Written request: Go through all the records and swap every occurrence of "Identify the location of" for "Find the position of", leaving everything else as it is.
↓
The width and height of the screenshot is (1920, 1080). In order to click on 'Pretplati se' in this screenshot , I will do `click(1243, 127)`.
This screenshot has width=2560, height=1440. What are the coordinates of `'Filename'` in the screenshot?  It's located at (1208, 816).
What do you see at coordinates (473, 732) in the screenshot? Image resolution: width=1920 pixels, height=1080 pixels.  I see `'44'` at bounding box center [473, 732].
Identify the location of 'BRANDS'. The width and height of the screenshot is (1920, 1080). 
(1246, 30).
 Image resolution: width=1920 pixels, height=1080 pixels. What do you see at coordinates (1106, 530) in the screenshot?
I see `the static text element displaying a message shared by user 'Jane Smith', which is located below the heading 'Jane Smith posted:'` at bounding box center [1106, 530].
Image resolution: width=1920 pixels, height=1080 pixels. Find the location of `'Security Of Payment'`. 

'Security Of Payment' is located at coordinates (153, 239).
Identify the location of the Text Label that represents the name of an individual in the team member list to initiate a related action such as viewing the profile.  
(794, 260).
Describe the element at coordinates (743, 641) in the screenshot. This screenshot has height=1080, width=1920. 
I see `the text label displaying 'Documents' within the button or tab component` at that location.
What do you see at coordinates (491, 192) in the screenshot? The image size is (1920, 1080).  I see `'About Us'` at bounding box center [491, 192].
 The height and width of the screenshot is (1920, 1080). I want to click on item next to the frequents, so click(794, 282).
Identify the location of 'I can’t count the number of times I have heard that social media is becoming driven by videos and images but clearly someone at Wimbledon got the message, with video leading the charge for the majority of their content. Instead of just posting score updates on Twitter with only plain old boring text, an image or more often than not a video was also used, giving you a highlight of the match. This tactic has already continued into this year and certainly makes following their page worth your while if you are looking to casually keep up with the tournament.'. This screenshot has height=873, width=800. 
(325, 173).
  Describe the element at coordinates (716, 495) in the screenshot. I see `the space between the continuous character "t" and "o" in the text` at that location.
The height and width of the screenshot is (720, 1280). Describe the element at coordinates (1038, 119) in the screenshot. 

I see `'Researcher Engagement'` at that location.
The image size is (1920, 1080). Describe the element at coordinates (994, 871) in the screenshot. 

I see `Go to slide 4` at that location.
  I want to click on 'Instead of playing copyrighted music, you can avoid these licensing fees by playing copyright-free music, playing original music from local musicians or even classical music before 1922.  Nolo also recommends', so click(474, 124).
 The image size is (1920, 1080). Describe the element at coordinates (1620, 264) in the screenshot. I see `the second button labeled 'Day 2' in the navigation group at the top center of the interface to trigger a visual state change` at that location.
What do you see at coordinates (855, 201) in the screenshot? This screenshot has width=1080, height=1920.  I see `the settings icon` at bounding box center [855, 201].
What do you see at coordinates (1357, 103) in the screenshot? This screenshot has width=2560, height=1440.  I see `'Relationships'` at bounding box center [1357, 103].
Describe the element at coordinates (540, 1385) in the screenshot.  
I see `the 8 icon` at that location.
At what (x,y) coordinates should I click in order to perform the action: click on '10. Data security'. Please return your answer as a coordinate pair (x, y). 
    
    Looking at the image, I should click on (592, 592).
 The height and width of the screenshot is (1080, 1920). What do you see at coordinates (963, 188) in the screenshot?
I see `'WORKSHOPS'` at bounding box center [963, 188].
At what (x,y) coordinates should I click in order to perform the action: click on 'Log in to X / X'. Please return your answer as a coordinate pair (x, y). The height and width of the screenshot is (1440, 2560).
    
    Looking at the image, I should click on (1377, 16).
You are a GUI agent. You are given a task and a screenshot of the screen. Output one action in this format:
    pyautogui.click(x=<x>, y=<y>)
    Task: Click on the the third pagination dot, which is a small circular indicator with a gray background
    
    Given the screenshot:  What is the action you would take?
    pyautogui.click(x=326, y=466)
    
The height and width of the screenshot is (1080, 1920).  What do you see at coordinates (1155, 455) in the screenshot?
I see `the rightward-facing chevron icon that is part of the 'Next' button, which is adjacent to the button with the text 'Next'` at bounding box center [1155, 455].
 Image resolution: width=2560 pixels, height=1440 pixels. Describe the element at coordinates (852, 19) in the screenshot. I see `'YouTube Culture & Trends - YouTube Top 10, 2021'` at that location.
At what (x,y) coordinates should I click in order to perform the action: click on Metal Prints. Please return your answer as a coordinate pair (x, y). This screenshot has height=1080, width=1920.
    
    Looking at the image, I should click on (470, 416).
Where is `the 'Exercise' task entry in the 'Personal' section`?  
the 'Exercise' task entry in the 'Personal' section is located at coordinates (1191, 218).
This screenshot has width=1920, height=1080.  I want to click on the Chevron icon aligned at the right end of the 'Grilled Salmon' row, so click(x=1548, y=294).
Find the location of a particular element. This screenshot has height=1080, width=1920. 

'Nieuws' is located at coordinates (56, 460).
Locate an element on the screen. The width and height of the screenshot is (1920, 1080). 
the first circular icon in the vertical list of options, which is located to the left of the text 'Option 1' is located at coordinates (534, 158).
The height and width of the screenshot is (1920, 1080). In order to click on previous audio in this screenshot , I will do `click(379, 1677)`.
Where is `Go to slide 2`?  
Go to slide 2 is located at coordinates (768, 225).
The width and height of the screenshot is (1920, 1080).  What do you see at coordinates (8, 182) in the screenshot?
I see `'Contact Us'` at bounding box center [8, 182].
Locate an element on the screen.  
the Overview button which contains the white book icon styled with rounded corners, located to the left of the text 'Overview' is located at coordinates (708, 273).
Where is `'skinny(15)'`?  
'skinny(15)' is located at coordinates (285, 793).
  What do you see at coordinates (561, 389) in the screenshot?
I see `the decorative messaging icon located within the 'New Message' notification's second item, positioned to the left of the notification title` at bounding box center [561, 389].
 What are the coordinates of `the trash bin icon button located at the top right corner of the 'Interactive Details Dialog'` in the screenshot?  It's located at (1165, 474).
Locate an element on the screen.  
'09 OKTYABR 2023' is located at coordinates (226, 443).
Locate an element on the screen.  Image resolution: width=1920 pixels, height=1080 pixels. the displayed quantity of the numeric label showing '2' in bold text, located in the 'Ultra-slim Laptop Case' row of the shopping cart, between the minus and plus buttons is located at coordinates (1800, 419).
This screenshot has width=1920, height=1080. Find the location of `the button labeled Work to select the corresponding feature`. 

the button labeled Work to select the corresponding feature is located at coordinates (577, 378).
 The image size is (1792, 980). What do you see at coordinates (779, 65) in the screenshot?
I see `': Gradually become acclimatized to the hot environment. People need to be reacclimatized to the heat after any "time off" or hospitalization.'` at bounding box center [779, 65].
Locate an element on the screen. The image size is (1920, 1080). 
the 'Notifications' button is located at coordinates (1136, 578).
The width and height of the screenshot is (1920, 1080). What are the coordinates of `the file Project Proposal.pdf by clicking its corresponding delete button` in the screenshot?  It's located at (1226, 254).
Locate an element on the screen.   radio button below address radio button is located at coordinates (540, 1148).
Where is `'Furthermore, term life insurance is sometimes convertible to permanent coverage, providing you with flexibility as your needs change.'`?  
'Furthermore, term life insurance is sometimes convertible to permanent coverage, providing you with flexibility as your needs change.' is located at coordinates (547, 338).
↑
Reply to the exercise:
The width and height of the screenshot is (1920, 1080). In order to click on 'Pretplati se' in this screenshot , I will do `click(1243, 127)`.
This screenshot has width=2560, height=1440. What are the coordinates of `'Filename'` in the screenshot?  It's located at (1208, 816).
What do you see at coordinates (473, 732) in the screenshot? Image resolution: width=1920 pixels, height=1080 pixels.  I see `'44'` at bounding box center [473, 732].
Find the position of 'BRANDS'. The width and height of the screenshot is (1920, 1080). 
(1246, 30).
 Image resolution: width=1920 pixels, height=1080 pixels. What do you see at coordinates (1106, 530) in the screenshot?
I see `the static text element displaying a message shared by user 'Jane Smith', which is located below the heading 'Jane Smith posted:'` at bounding box center [1106, 530].
Image resolution: width=1920 pixels, height=1080 pixels. Find the location of `'Security Of Payment'`. 

'Security Of Payment' is located at coordinates (153, 239).
Find the position of the Text Label that represents the name of an individual in the team member list to initiate a related action such as viewing the profile.  
(794, 260).
Describe the element at coordinates (743, 641) in the screenshot. This screenshot has height=1080, width=1920. 
I see `the text label displaying 'Documents' within the button or tab component` at that location.
What do you see at coordinates (491, 192) in the screenshot? The image size is (1920, 1080).  I see `'About Us'` at bounding box center [491, 192].
 The height and width of the screenshot is (1920, 1080). I want to click on item next to the frequents, so click(794, 282).
Find the position of 'I can’t count the number of times I have heard that social media is becoming driven by videos and images but clearly someone at Wimbledon got the message, with video leading the charge for the majority of their content. Instead of just posting score updates on Twitter with only plain old boring text, an image or more often than not a video was also used, giving you a highlight of the match. This tactic has already continued into this year and certainly makes following their page worth your while if you are looking to casually keep up with the tournament.'. This screenshot has height=873, width=800. 
(325, 173).
  Describe the element at coordinates (716, 495) in the screenshot. I see `the space between the continuous character "t" and "o" in the text` at that location.
The height and width of the screenshot is (720, 1280). Describe the element at coordinates (1038, 119) in the screenshot. 

I see `'Researcher Engagement'` at that location.
The image size is (1920, 1080). Describe the element at coordinates (994, 871) in the screenshot. 

I see `Go to slide 4` at that location.
  I want to click on 'Instead of playing copyrighted music, you can avoid these licensing fees by playing copyright-free music, playing original music from local musicians or even classical music before 1922.  Nolo also recommends', so click(474, 124).
 The image size is (1920, 1080). Describe the element at coordinates (1620, 264) in the screenshot. I see `the second button labeled 'Day 2' in the navigation group at the top center of the interface to trigger a visual state change` at that location.
What do you see at coordinates (855, 201) in the screenshot? This screenshot has width=1080, height=1920.  I see `the settings icon` at bounding box center [855, 201].
What do you see at coordinates (1357, 103) in the screenshot? This screenshot has width=2560, height=1440.  I see `'Relationships'` at bounding box center [1357, 103].
Describe the element at coordinates (540, 1385) in the screenshot.  
I see `the 8 icon` at that location.
At what (x,y) coordinates should I click in order to perform the action: click on '10. Data security'. Please return your answer as a coordinate pair (x, y). 
    
    Looking at the image, I should click on (592, 592).
 The height and width of the screenshot is (1080, 1920). What do you see at coordinates (963, 188) in the screenshot?
I see `'WORKSHOPS'` at bounding box center [963, 188].
At what (x,y) coordinates should I click in order to perform the action: click on 'Log in to X / X'. Please return your answer as a coordinate pair (x, y). The height and width of the screenshot is (1440, 2560).
    
    Looking at the image, I should click on (1377, 16).
You are a GUI agent. You are given a task and a screenshot of the screen. Output one action in this format:
    pyautogui.click(x=<x>, y=<y>)
    Task: Click on the the third pagination dot, which is a small circular indicator with a gray background
    
    Given the screenshot:  What is the action you would take?
    pyautogui.click(x=326, y=466)
    
The height and width of the screenshot is (1080, 1920).  What do you see at coordinates (1155, 455) in the screenshot?
I see `the rightward-facing chevron icon that is part of the 'Next' button, which is adjacent to the button with the text 'Next'` at bounding box center [1155, 455].
 Image resolution: width=2560 pixels, height=1440 pixels. Describe the element at coordinates (852, 19) in the screenshot. I see `'YouTube Culture & Trends - YouTube Top 10, 2021'` at that location.
At what (x,y) coordinates should I click in order to perform the action: click on Metal Prints. Please return your answer as a coordinate pair (x, y). This screenshot has height=1080, width=1920.
    
    Looking at the image, I should click on (470, 416).
Where is `the 'Exercise' task entry in the 'Personal' section`?  
the 'Exercise' task entry in the 'Personal' section is located at coordinates (1191, 218).
This screenshot has width=1920, height=1080.  I want to click on the Chevron icon aligned at the right end of the 'Grilled Salmon' row, so click(x=1548, y=294).
Find the location of a particular element. This screenshot has height=1080, width=1920. 

'Nieuws' is located at coordinates (56, 460).
Locate an element on the screen. The width and height of the screenshot is (1920, 1080). 
the first circular icon in the vertical list of options, which is located to the left of the text 'Option 1' is located at coordinates (534, 158).
The height and width of the screenshot is (1920, 1080). In order to click on previous audio in this screenshot , I will do `click(379, 1677)`.
Where is `Go to slide 2`?  
Go to slide 2 is located at coordinates (768, 225).
The width and height of the screenshot is (1920, 1080).  What do you see at coordinates (8, 182) in the screenshot?
I see `'Contact Us'` at bounding box center [8, 182].
Locate an element on the screen.  
the Overview button which contains the white book icon styled with rounded corners, located to the left of the text 'Overview' is located at coordinates (708, 273).
Where is `'skinny(15)'`?  
'skinny(15)' is located at coordinates (285, 793).
  What do you see at coordinates (561, 389) in the screenshot?
I see `the decorative messaging icon located within the 'New Message' notification's second item, positioned to the left of the notification title` at bounding box center [561, 389].
 What are the coordinates of `the trash bin icon button located at the top right corner of the 'Interactive Details Dialog'` in the screenshot?  It's located at (1165, 474).
Locate an element on the screen.  
'09 OKTYABR 2023' is located at coordinates (226, 443).
Locate an element on the screen.  Image resolution: width=1920 pixels, height=1080 pixels. the displayed quantity of the numeric label showing '2' in bold text, located in the 'Ultra-slim Laptop Case' row of the shopping cart, between the minus and plus buttons is located at coordinates (1800, 419).
This screenshot has width=1920, height=1080. Find the location of `the button labeled Work to select the corresponding feature`. 

the button labeled Work to select the corresponding feature is located at coordinates (577, 378).
 The image size is (1792, 980). What do you see at coordinates (779, 65) in the screenshot?
I see `': Gradually become acclimatized to the hot environment. People need to be reacclimatized to the heat after any "time off" or hospitalization.'` at bounding box center [779, 65].
Locate an element on the screen. The image size is (1920, 1080). 
the 'Notifications' button is located at coordinates (1136, 578).
The width and height of the screenshot is (1920, 1080). What are the coordinates of `the file Project Proposal.pdf by clicking its corresponding delete button` in the screenshot?  It's located at (1226, 254).
Locate an element on the screen.   radio button below address radio button is located at coordinates (540, 1148).
Where is `'Furthermore, term life insurance is sometimes convertible to permanent coverage, providing you with flexibility as your needs change.'`?  
'Furthermore, term life insurance is sometimes convertible to permanent coverage, providing you with flexibility as your needs change.' is located at coordinates (547, 338).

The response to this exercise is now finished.